■ Stored data:
----
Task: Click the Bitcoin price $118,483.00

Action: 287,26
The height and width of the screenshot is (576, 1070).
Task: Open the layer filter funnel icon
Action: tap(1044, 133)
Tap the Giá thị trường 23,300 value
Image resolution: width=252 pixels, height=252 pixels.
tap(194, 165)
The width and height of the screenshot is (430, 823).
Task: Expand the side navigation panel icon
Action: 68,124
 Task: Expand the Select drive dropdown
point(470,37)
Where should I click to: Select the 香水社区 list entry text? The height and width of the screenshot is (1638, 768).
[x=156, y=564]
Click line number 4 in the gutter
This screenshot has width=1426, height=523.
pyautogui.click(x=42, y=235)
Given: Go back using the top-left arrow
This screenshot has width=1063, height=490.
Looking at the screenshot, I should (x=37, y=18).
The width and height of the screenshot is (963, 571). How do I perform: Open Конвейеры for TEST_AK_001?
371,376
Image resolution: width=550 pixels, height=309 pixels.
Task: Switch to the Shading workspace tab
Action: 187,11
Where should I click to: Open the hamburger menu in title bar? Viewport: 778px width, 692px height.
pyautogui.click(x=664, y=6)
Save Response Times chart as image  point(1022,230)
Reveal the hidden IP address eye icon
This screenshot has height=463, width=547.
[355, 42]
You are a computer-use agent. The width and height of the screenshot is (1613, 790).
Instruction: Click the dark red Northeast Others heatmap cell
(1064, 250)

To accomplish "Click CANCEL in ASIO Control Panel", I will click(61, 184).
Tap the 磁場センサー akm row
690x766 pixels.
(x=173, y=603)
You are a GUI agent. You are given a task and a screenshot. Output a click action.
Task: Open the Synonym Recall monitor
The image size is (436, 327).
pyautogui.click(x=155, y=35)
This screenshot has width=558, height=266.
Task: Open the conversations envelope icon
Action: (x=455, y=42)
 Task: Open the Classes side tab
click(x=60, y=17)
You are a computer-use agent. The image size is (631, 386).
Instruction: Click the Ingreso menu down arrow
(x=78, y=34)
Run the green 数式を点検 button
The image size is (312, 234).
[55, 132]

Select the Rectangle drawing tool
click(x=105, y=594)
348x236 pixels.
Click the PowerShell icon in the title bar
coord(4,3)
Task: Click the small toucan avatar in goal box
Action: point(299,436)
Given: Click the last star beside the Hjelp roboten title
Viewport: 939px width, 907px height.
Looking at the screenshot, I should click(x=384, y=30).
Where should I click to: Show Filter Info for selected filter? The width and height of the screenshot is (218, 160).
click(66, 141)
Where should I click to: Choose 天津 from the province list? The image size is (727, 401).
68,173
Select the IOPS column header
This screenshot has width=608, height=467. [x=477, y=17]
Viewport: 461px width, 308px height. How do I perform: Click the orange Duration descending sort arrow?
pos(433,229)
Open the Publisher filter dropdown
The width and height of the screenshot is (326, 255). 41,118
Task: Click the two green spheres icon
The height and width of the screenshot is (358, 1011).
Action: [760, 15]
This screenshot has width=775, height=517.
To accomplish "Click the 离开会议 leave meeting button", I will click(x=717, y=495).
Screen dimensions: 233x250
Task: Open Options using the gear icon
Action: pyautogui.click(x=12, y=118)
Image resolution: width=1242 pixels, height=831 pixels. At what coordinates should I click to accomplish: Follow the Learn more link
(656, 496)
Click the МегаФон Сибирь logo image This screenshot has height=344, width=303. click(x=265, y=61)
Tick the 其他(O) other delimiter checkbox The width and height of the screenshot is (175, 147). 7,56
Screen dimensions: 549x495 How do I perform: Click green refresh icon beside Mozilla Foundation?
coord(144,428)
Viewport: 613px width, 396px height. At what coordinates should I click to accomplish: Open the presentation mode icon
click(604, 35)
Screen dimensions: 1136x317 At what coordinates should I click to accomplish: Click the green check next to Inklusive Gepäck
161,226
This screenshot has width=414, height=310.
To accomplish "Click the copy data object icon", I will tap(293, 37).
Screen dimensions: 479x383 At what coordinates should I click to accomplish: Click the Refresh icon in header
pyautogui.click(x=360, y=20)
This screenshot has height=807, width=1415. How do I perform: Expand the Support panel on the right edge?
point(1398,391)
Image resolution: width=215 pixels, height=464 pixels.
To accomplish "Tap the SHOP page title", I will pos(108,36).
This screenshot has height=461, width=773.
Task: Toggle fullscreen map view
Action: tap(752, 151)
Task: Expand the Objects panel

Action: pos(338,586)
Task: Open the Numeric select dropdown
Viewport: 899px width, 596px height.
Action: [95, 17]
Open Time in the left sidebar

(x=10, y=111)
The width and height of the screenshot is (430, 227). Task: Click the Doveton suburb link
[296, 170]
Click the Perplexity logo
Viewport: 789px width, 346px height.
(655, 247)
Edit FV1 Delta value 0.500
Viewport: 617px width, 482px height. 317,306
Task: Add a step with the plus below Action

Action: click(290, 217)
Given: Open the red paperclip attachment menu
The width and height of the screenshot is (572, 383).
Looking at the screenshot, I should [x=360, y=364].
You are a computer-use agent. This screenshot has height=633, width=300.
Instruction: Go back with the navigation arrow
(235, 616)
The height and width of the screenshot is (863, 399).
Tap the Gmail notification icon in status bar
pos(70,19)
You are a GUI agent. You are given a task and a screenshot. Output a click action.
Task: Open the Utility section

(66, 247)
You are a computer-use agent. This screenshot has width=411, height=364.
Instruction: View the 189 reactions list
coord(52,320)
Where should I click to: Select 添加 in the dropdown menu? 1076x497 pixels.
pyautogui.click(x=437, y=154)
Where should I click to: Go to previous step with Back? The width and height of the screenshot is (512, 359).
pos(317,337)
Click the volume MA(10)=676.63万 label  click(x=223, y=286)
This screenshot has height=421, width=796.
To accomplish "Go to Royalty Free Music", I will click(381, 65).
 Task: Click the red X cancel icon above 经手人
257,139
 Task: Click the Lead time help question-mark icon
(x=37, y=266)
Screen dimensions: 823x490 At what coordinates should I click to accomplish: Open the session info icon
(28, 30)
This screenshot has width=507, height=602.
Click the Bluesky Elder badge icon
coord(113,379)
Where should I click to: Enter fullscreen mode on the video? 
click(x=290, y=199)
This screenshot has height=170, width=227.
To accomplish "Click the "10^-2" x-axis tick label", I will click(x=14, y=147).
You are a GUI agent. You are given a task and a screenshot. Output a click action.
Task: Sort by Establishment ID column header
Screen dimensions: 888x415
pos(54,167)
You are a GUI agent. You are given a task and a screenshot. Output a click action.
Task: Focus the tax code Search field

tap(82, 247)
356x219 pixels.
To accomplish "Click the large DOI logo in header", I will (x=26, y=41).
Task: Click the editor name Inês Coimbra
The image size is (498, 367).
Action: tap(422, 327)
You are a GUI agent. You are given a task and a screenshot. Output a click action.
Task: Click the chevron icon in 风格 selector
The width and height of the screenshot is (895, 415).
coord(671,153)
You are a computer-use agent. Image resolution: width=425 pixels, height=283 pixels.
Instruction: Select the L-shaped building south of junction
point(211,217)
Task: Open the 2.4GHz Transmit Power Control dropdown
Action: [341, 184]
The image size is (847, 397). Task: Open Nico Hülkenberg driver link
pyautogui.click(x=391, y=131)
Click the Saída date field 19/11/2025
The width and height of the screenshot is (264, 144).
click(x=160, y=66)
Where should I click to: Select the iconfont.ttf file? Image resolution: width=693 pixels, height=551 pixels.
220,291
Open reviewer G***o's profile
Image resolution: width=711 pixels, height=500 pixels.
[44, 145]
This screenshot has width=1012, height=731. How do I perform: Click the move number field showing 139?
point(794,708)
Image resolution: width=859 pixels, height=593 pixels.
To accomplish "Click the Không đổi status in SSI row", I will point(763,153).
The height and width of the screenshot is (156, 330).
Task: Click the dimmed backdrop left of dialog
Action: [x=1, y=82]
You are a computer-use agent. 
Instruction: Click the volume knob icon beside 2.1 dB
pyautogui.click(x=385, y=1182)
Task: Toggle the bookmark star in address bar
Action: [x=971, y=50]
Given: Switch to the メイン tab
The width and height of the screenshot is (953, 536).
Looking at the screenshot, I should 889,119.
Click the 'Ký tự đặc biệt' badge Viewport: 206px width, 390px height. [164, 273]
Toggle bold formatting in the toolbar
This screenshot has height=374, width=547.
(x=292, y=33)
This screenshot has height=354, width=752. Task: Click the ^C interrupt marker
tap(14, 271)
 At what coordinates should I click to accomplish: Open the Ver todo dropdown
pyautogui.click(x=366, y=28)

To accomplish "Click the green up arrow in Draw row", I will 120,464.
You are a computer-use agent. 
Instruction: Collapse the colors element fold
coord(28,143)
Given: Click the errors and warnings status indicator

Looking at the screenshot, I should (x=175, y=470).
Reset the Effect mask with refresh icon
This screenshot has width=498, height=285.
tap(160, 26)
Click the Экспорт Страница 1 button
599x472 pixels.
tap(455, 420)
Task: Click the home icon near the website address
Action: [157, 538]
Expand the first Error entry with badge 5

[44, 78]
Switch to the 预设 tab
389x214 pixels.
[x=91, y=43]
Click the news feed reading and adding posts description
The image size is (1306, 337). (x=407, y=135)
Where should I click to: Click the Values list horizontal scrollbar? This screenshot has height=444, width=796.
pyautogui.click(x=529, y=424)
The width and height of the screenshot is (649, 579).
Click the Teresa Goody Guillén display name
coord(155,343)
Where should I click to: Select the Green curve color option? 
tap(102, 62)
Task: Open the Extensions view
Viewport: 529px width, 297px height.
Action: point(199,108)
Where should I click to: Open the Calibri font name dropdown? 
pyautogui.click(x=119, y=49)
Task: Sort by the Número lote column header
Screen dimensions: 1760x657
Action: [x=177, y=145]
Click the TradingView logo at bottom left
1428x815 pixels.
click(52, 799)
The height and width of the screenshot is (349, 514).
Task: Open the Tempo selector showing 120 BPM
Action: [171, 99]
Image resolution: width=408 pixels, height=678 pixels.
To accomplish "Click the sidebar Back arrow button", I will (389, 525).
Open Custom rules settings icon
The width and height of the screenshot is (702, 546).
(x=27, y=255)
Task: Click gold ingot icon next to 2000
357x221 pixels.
----
■ Task requirements:
Using the entries above, quote each line verbatim from the first through the line that contains "You are a computer-use agent. The image".

■ Response to this task:
Task: Click the Bitcoin price $118,483.00

Action: 287,26
The height and width of the screenshot is (576, 1070).
Task: Open the layer filter funnel icon
Action: tap(1044, 133)
Tap the Giá thị trường 23,300 value
Image resolution: width=252 pixels, height=252 pixels.
tap(194, 165)
The width and height of the screenshot is (430, 823).
Task: Expand the side navigation panel icon
Action: 68,124
 Task: Expand the Select drive dropdown
point(470,37)
Where should I click to: Select the 香水社区 list entry text? The height and width of the screenshot is (1638, 768).
[x=156, y=564]
Click line number 4 in the gutter
This screenshot has width=1426, height=523.
pyautogui.click(x=42, y=235)
Given: Go back using the top-left arrow
This screenshot has width=1063, height=490.
Looking at the screenshot, I should (x=37, y=18).
The width and height of the screenshot is (963, 571). How do I perform: Open Конвейеры for TEST_AK_001?
371,376
Image resolution: width=550 pixels, height=309 pixels.
Task: Switch to the Shading workspace tab
Action: 187,11
Where should I click to: Open the hamburger menu in title bar? Viewport: 778px width, 692px height.
pyautogui.click(x=664, y=6)
Save Response Times chart as image  point(1022,230)
Reveal the hidden IP address eye icon
This screenshot has height=463, width=547.
[355, 42]
You are a computer-use agent. The width and height of the screenshot is (1613, 790).
Instruction: Click the dark red Northeast Others heatmap cell
(1064, 250)

To accomplish "Click CANCEL in ASIO Control Panel", I will click(61, 184).
Tap the 磁場センサー akm row
690x766 pixels.
(x=173, y=603)
You are a GUI agent. You are given a task and a screenshot. Output a click action.
Task: Open the Synonym Recall monitor
The image size is (436, 327).
pyautogui.click(x=155, y=35)
This screenshot has width=558, height=266.
Task: Open the conversations envelope icon
Action: (x=455, y=42)
 Task: Open the Classes side tab
click(x=60, y=17)
You are a computer-use agent. The image size is (631, 386).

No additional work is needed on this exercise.